Here are some details, for those who are curious:

History

This simple algorithm is called a Saddleback Search. It's been around for a while, and it is optimal when N == M. Some references:

David Gries, The Science of Programming. Springer-Verlag, 1989. Edsgar Dijkstra, The Saddleback Search. Note EWD-934, 1985.

However, when N < M, intuition suggests that binary search should be able to do better than O(N+M): For example, when N == 1, a pure binary search will run in logarithmic rather than linear time.

Worst-case bound

Richard Bird examined this intuition that binary search could improve the Saddleback algorithm in a 2006 paper:

Richard S. Bird, Improving Saddleback Search: A Lesson in Algorithm Design, in Mathematics of Program Construction, pp. 82--89, volume 4014, 2006.

Using a rather unusual conversational technique, Bird shows us that for N <= M, this problem has a lower bound of Ω(N * log(M/N)). This bound make sense, as it gives us linear performance when N == M and logarithmic performance when N == 1.

Algorithms for rectangular arrays

One approach that uses a row-by-row binary search looks like this:

Start with a rectangular array where N < M. Let's say N is rows and M is columns. Do a binary search on the middle row for value. If we find it, we're done. Otherwise we've found an adjacent pair of numbers s and g, where s < value < g. The rectangle of numbers above and to the left of s is less than value, so we can eliminate it. The rectangle below and to the right of g is greater than value, so we can eliminate it. Go to step (2) for each of the two remaining rectangles.

In terms of worst-case complexity, this algorithm does log(M) work to eliminate half the possible solutions, and then recursively calls itself twice on two smaller problems. We do have to repeat a smaller version of that log(M) work for every row, but if the number of rows is small compared to the number of columns, then being able to eliminate all of those columns in logarithmic time starts to become worthwhile.

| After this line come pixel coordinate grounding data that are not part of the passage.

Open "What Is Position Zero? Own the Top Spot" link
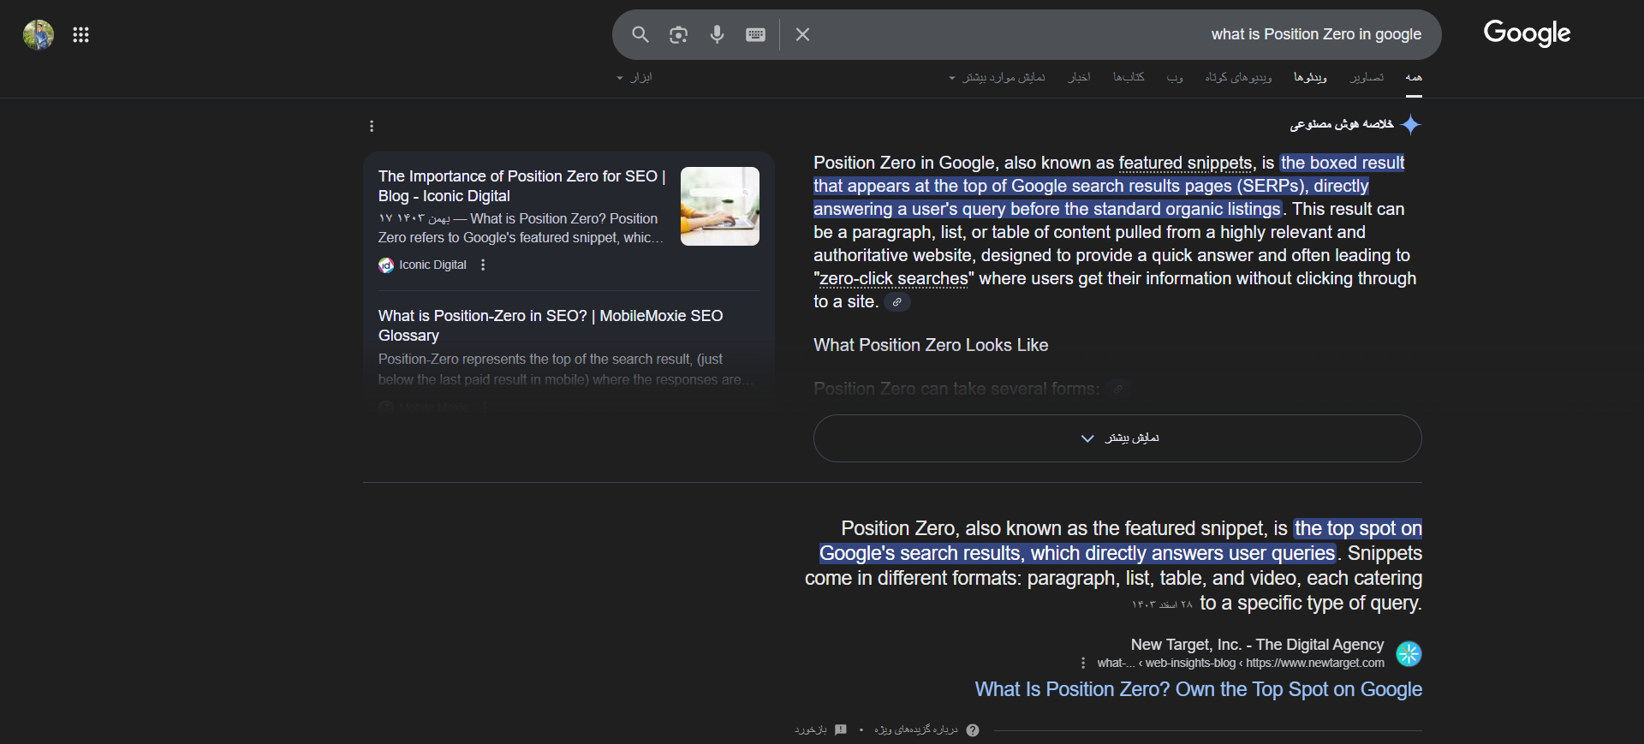click(1198, 689)
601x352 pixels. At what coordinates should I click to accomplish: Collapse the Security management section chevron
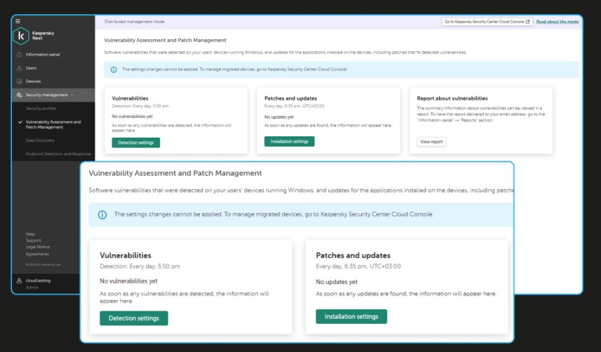tap(72, 95)
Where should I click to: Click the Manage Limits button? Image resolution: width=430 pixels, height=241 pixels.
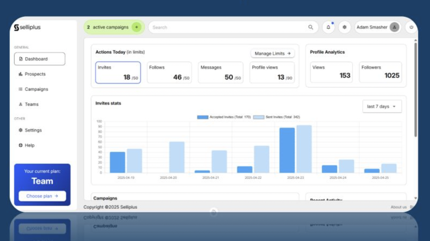coord(273,53)
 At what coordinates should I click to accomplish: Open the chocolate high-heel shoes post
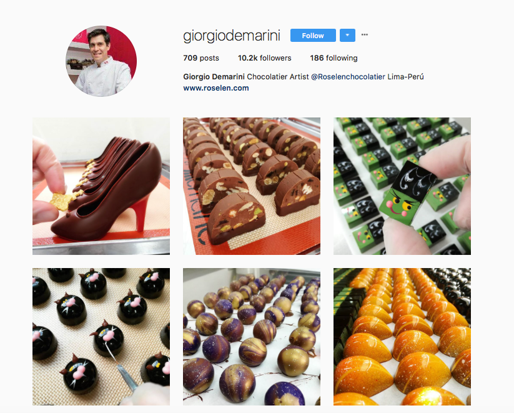(x=101, y=186)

This gives the algorithm a complexity of T(N,M) = log(M) + 2 * T(M/2, N/2), which Bird shows to be O(N * log(M/N)).

Another approach posted by Craig Gidney describes an algorithm similar the approach above: it examines a row at a time using a step size of M/N. His analysis shows that this results in O(N * log(M/N)) performance as well.

Performance Comparison

Big-O analysis is all well and good, but how well do these approaches work in practice? The chart below examines four algorithms for increasingly "square" arrays:

(The "naive" algorithm simply searches every element of the array. The "recursive" algorithm is described above. The "hybrid" algorithm is an implementation of Gidney's algorithm. For each array size, performance was measured by timing each algorithm over fixed set of 1,000,000 randomly-generated arrays.)

Some notable points:

As expected, the "binary search" algorithms offer the best performance on rectangular arrays and the Saddleback algorithm works the best on square arrays. The Saddleback algorithm performs worse than the "naive" algorithm for 1-d arrays, presumably because it does multiple comparisons on each item. The performance hit that the "binary search" algorithms take on square arrays is presumably due to the overhead of running repeated binary searches.

Summary

Clever use of binary search can provide O(N * log(M/N) performance for both rectangular and square arrays. The O(N + M) "saddleback" algorithm is much simpler, but suffers from performance degradation as arrays become increasingly rectangular.